[Data for this task — start]

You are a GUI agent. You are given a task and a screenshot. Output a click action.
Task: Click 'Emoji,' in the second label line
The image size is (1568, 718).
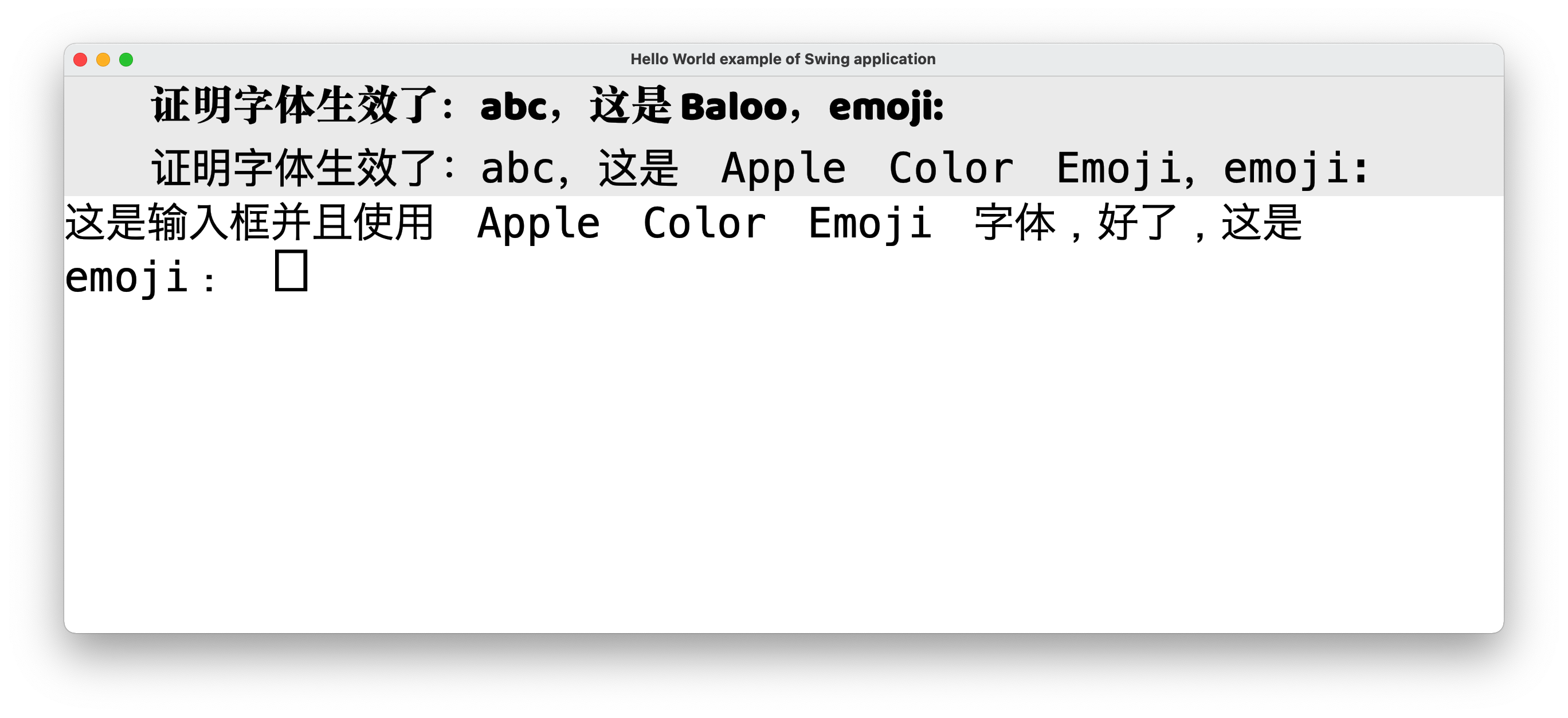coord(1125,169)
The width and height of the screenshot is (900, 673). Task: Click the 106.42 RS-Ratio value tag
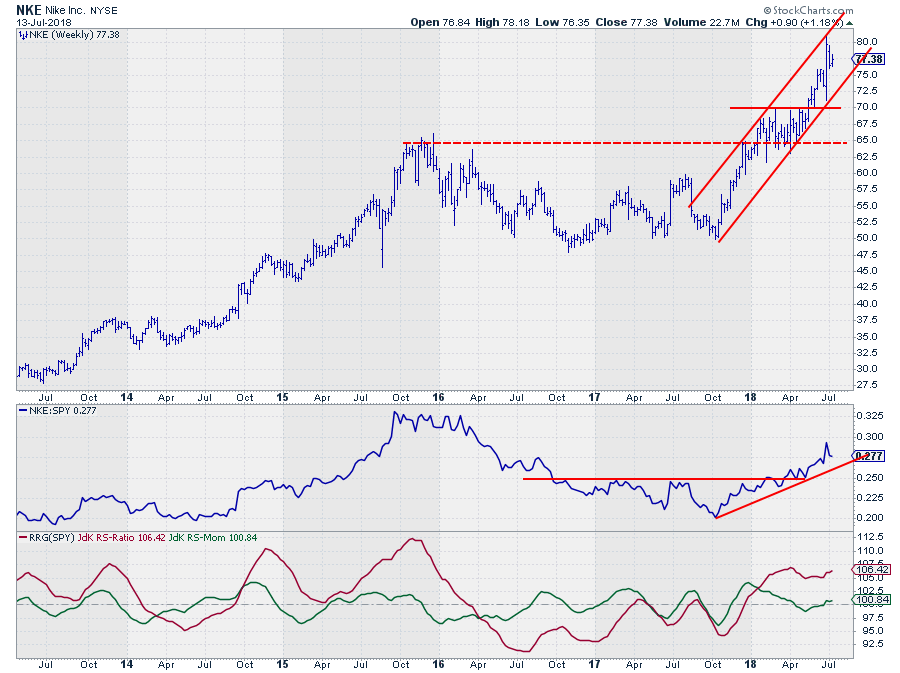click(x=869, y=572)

[Data for this task — finish]

Work task
Return all the data exactly, and keep the pictures out.

Exercise output
You are a GUI agent. You are given a task and a screenshot. Output a click action.
Task: Click 'Emoji,' in the second label line
The image size is (1568, 718).
coord(1125,169)
The width and height of the screenshot is (900, 673). Task: Click the 106.42 RS-Ratio value tag
click(x=869, y=572)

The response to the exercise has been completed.